This is more confirmation that our community, and communities around the state, must invest in changing these numbers.  That starts with all partners working together.  No single organization can solve the problem alone.  The only way to address a complex problem like infant mortality is to work collectively.

Locally, we’ve recently invested in data to better understand the problem. Cradle Cincinnati has uncovered three primary drivers of our local high infant mortality rates: a high rate of short pregnancy spacing (less than 18 months between pregnancies), a high rate of maternal smoking and a high rate of sleep-related deaths.  We are working with state leaders and other partnerships throughout the state to drive change in these areas that will lead to healthier babies.

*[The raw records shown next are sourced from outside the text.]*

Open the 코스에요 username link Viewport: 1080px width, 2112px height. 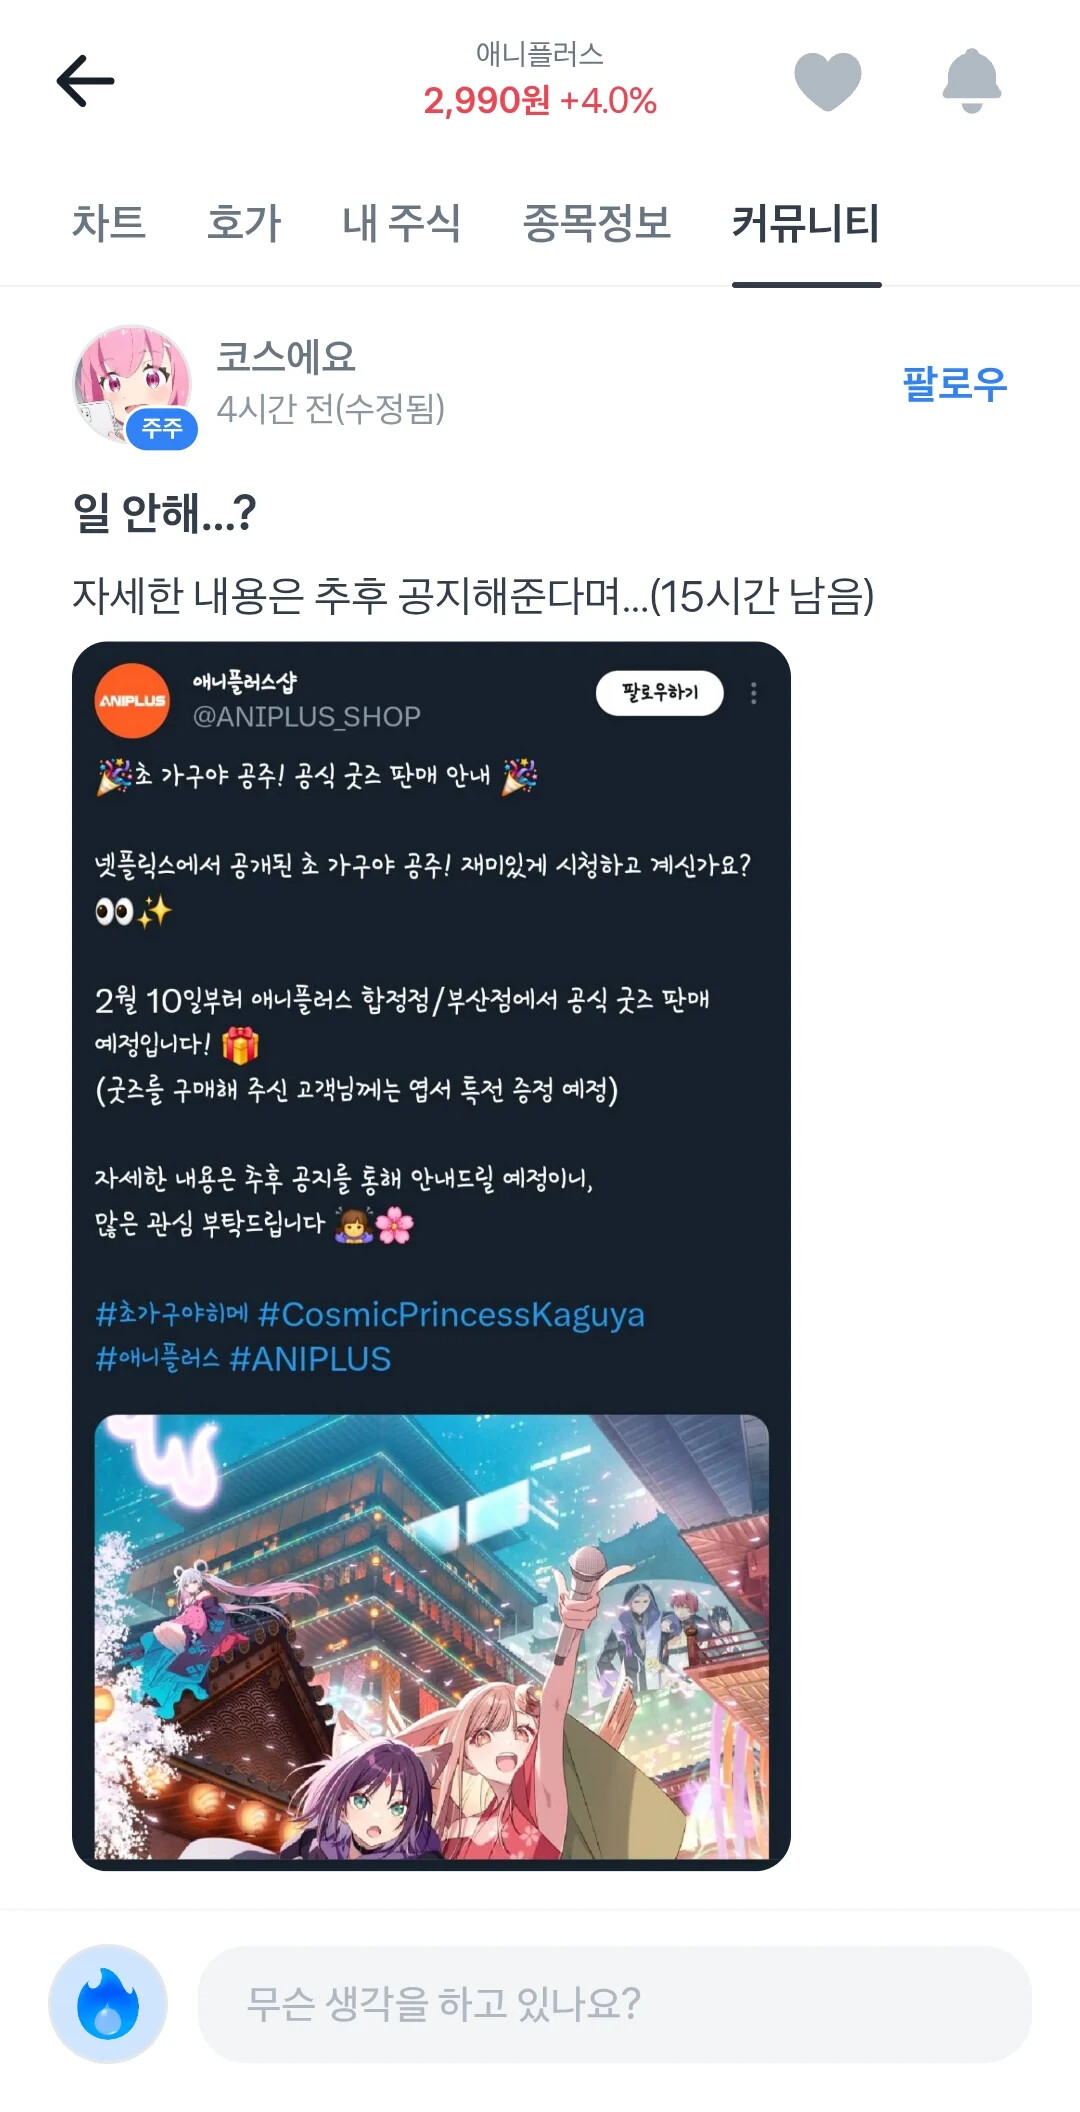286,357
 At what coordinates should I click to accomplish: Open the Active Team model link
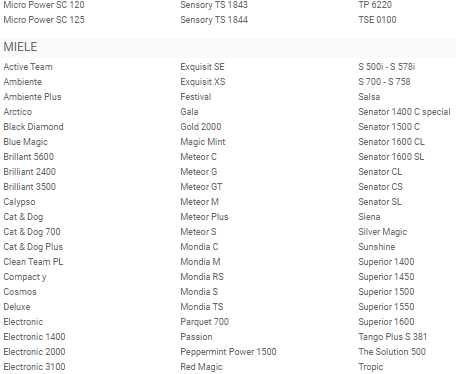point(28,67)
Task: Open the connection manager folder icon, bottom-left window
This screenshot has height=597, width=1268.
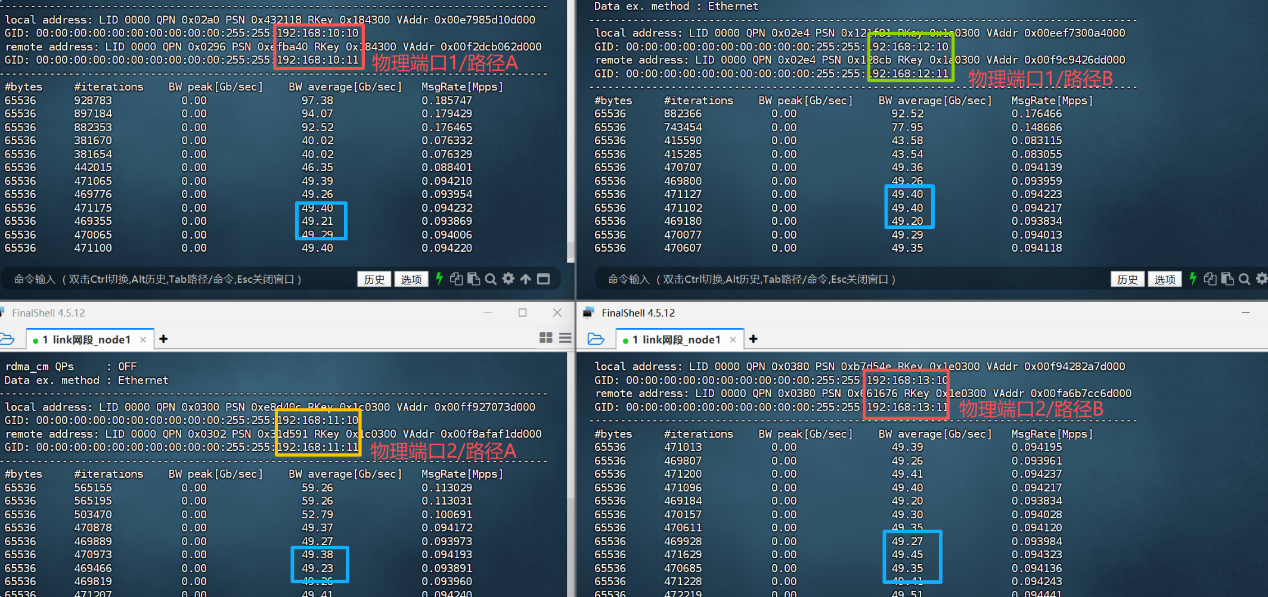Action: pos(8,339)
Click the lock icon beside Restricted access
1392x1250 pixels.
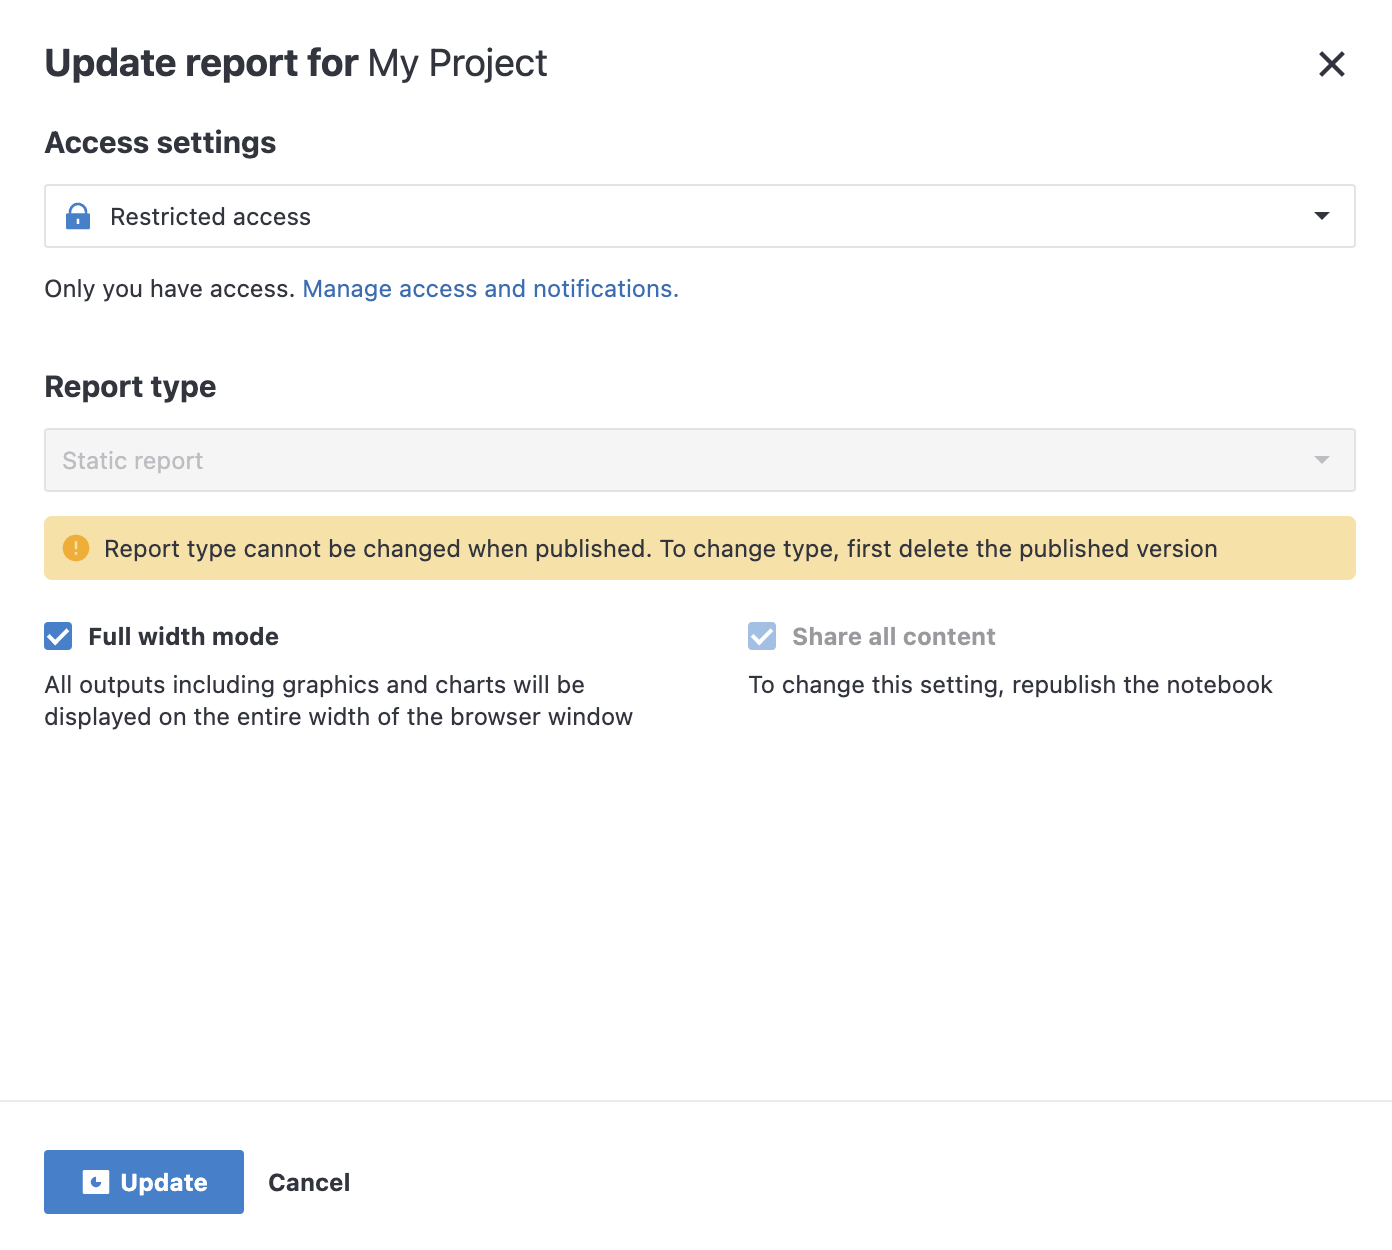pyautogui.click(x=78, y=216)
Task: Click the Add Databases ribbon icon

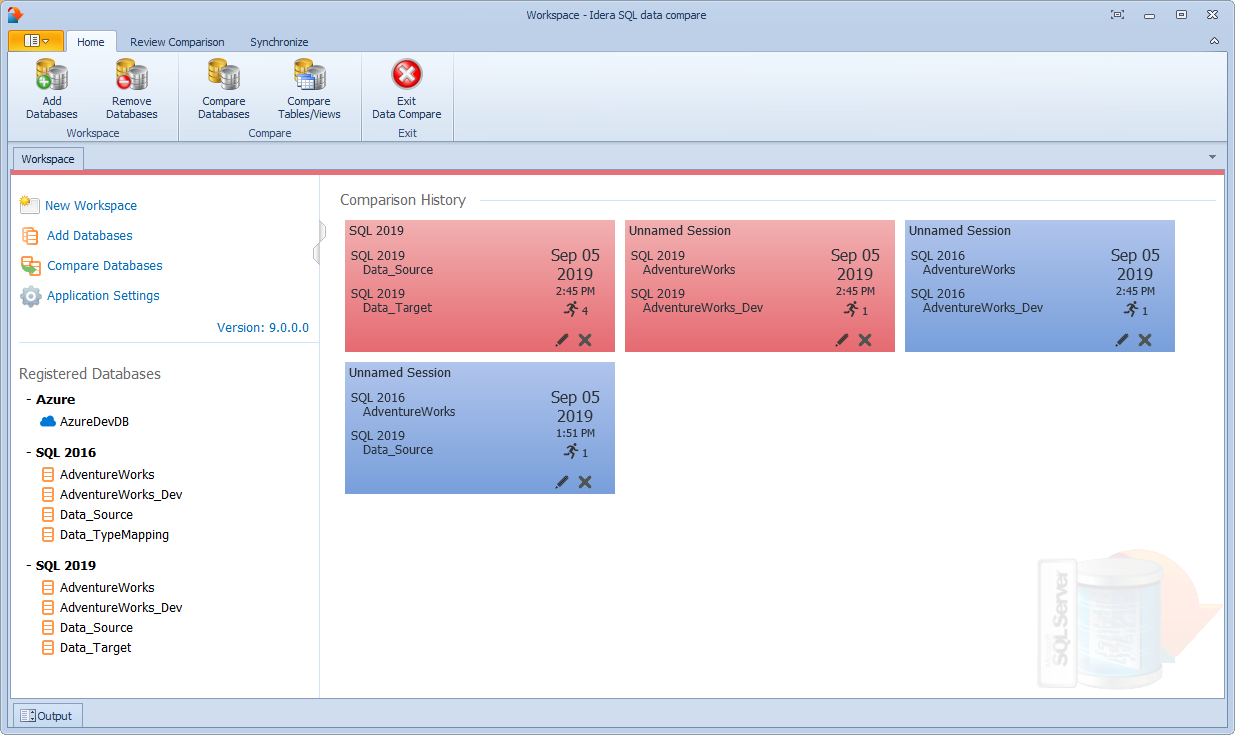Action: [x=51, y=76]
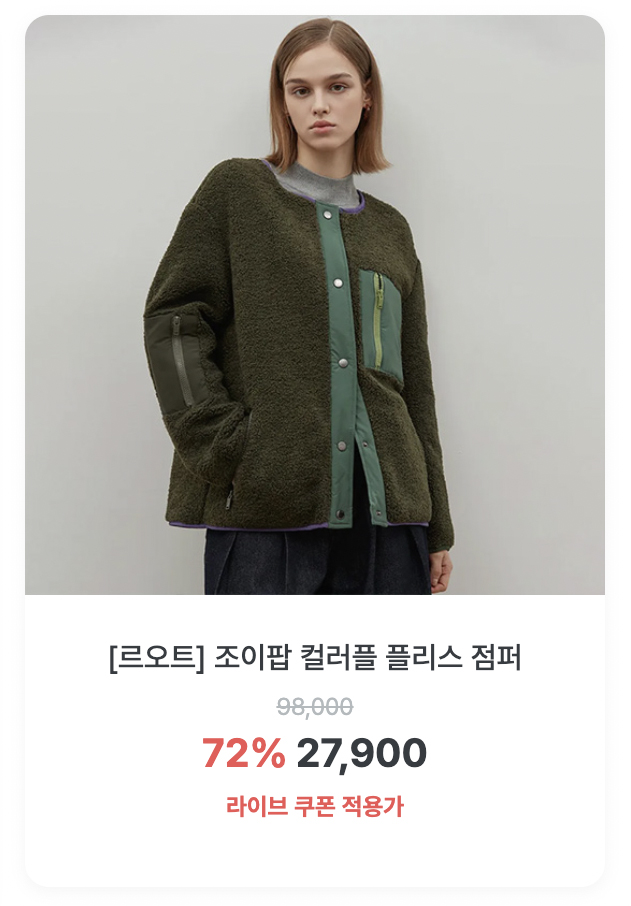Select the sale price 27,900

click(x=362, y=753)
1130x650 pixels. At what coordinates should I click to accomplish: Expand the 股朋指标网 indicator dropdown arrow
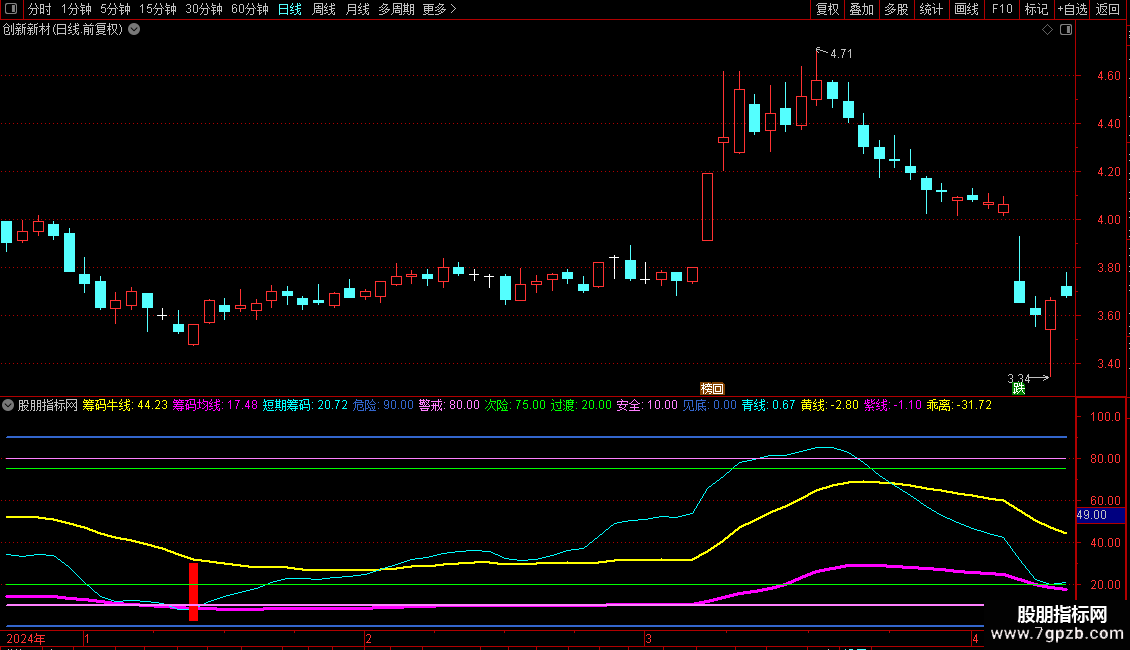[x=9, y=405]
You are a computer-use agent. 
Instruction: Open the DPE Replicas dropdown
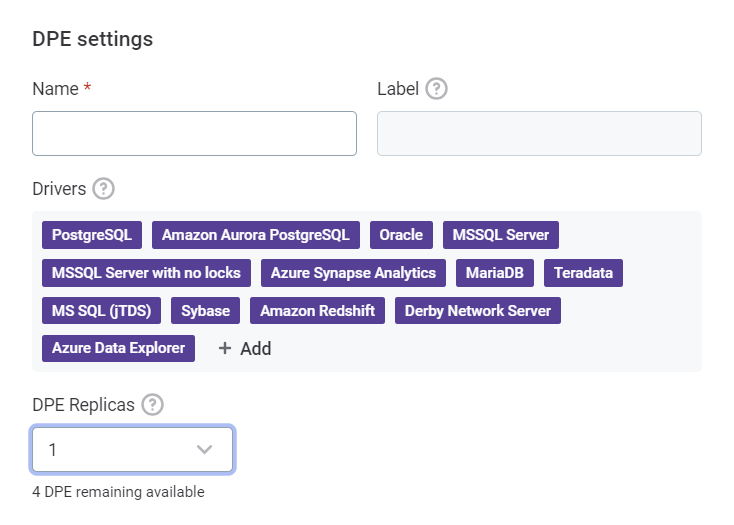[x=133, y=450]
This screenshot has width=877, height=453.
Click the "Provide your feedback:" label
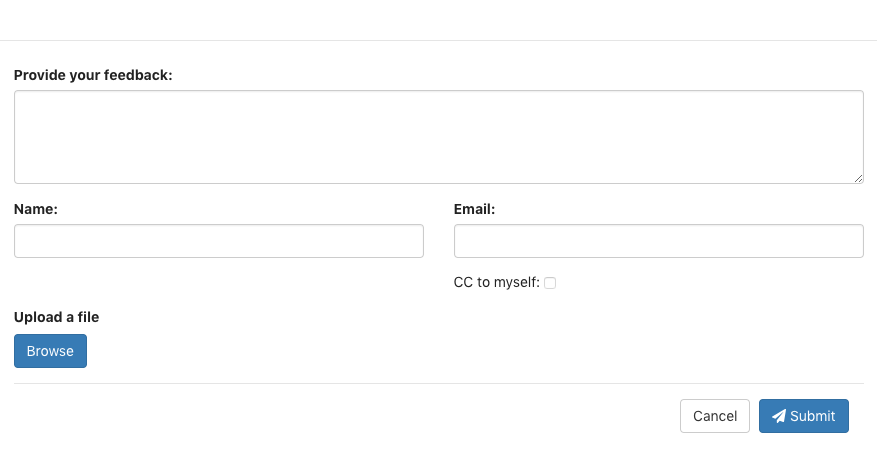click(x=93, y=75)
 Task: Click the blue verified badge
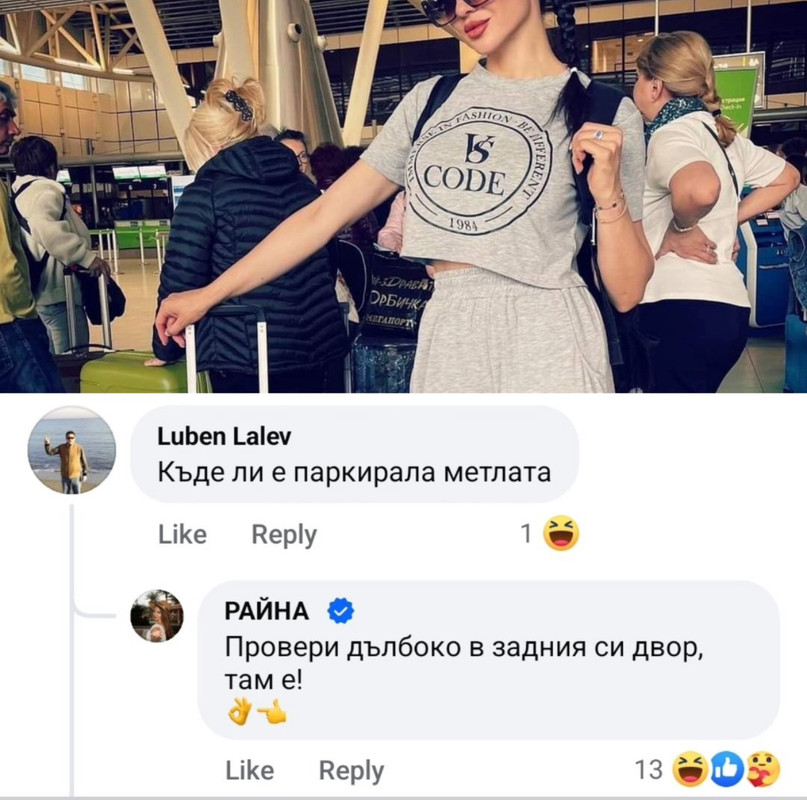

With the rise of recent unprecedented cooperation around this issue, our community has great reason for hope.  Recent developments include:

  • In June, Cradle Cincinnati announced broad collaborative agreement on a strategic plan and the results of a $1.3 million fundraising campaign that will give the community new resources to make a difference in how we address pregnancy health.
  • The Start Strong Avondale project is taking a deep look into one community’s poor birth outcomes.  Their learnings will eventually be spread throughout the county in partnership with Cradle Cincinnati.
  • The Cincinnati Health Department and Hamilton County Public Health are collaborating with Cradle Cincinnati to run a Fetal and Infant Mortality Review committee that analyzes every death in order to inform change.
  • State Senators Shannon Jones and Charleta Tavares are championing new bills in the Ohio Senate aimed at combatting the problem.
  • The Ohio Equity Institute is implementing projects throughout the state aimed specifically at reducing racial inequality in birth outcomes.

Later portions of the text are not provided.